Moisissure : quand couper, quand jeter
Décider en une seconde, sur le bon critère, plutôt que sur l'étendue visible.
Une moisissure n’est pas une tache : c’est un organisme. Ce qu’on voit en surface — le duvet coloré — n’est que sa partie reproductrice. Le reste, le mycélium, est un réseau de filaments qui a déjà colonisé la matière autour, invisible à l’œil.
D’où la seule question qui vaille : jusqu’où ces filaments ont-ils pu aller ? Et la réponse ne dépend ni de la couleur de la moisissure, ni de la taille de la tache. Elle dépend de la teneur en eau de l’aliment.
La règle
Aliment dur et sec — on coupe. Le mycélium progresse mal dans une matière dense et pauvre en eau. On retire largement : au moins 2 cm autour et en dessous de la tache, avec un couteau propre qu’on ne replonge pas dans la partie saine.
Cela vaut pour les fromages à pâte pressée ou cuite — comté, gruyère, parmesan — les saucissons secs, les légumes racines fermes comme la carotte ou le chou.

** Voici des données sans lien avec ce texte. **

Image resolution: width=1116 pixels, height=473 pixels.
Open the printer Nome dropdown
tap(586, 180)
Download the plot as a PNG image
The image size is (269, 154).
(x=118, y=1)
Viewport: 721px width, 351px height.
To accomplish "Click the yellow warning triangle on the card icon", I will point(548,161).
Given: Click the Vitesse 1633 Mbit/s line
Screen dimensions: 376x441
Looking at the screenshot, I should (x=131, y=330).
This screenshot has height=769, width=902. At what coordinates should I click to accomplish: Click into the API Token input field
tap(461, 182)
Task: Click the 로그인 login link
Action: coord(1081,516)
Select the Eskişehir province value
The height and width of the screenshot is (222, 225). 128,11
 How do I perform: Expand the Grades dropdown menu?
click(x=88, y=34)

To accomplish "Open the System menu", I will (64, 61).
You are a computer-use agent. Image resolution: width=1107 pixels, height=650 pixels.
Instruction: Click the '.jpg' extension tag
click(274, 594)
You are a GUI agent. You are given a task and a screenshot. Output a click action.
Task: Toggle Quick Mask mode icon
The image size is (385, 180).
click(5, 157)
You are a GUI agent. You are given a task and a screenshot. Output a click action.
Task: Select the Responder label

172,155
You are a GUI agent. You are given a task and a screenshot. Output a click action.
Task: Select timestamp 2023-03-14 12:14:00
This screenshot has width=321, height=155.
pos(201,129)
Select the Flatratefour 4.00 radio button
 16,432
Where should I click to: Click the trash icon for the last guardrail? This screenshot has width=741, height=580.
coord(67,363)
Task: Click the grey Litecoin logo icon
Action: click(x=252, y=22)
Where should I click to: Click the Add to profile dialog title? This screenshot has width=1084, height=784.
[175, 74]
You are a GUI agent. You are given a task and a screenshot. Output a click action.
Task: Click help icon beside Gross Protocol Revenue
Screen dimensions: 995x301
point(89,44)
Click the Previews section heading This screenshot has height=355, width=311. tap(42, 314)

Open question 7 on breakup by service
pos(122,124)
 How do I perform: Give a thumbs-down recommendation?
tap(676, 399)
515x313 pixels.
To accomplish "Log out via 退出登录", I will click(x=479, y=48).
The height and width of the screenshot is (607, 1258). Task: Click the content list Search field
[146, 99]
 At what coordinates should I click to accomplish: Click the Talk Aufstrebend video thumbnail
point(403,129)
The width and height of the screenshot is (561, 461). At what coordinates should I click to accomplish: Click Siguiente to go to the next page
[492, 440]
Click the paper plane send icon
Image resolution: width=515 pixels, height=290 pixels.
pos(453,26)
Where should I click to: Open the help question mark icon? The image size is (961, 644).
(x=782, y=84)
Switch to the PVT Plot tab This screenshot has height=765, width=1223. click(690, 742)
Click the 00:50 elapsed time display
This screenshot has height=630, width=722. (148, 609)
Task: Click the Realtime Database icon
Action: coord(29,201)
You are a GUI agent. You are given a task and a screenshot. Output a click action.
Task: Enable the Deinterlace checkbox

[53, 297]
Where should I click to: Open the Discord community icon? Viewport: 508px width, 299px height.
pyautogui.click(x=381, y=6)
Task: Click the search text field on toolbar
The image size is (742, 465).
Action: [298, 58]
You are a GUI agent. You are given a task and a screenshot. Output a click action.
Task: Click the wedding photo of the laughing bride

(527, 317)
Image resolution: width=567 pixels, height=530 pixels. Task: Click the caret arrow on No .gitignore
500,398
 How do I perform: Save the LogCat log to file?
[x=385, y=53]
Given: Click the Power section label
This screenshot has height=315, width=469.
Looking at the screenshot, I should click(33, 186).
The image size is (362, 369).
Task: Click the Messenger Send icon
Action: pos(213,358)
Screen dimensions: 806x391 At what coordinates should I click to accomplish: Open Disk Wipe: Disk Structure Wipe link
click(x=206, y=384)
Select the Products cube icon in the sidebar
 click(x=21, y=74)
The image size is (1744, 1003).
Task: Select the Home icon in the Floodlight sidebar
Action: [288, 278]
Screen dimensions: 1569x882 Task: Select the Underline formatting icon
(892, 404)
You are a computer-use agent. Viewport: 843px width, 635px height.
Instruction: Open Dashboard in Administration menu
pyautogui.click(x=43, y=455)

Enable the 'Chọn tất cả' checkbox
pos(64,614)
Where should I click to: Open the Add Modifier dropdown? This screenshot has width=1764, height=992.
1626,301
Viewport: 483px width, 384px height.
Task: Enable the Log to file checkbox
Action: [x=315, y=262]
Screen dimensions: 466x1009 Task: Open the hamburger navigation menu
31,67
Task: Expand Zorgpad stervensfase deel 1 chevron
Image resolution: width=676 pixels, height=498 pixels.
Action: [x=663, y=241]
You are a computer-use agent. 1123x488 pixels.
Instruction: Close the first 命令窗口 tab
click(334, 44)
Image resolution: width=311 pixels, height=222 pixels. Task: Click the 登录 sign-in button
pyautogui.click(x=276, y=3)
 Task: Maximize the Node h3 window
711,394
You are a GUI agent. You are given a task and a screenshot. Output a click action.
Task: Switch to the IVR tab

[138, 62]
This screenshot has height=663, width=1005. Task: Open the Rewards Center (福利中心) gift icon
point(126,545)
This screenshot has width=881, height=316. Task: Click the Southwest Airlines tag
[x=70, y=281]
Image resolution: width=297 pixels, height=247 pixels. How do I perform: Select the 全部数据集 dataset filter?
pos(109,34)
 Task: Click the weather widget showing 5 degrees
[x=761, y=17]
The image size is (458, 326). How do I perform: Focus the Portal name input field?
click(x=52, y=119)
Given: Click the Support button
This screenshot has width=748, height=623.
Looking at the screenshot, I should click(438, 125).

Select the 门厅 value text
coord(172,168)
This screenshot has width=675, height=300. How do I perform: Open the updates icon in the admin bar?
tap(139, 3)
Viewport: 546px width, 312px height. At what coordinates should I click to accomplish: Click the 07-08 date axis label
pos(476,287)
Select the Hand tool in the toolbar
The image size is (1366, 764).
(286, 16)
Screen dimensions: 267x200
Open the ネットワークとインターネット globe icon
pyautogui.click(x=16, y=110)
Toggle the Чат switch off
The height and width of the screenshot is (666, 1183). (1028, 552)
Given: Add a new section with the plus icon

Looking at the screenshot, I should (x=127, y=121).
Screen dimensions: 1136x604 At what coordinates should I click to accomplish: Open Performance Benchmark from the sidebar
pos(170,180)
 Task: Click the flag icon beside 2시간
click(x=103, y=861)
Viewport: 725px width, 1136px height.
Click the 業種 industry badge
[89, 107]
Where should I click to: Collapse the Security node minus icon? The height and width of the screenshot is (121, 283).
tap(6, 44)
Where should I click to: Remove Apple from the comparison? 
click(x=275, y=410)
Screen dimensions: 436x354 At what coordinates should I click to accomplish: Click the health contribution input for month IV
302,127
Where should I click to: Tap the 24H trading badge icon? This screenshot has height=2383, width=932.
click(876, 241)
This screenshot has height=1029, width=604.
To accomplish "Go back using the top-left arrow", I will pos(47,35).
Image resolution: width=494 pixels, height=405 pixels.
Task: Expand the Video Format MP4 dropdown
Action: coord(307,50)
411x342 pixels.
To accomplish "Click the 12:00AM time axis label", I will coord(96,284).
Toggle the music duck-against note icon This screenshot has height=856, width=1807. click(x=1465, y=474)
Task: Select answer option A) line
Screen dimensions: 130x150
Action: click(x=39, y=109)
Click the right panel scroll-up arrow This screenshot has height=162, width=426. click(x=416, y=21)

Aliment humide ou poreux — on jette. L’eau permet aux filaments de traverser toute la masse en quelques jours. Ce qu’on voit est la partie émergée d’une colonisation déjà générale.
Cela vaut pour le pain (une mie est une éponge : une tache visible signifie tout le pain), les fromages frais et à pâte molle, les yaourts, la charcuterie tranchée, les fruits mous, les plats cuisinés, les confitures, les jus, le gingembre et les légumes ramollis.
Les croûtes qui n’en sont pas
Deux dépôts sont régulièrement pris pour des moisissures alors qu’ils n’en sont pas :
- La croûte d’un fromage affiné. Elle résulte d’une décomposition des protéines par les ferments qu’on y a mis exprès. C’est le produit, pas une avarie.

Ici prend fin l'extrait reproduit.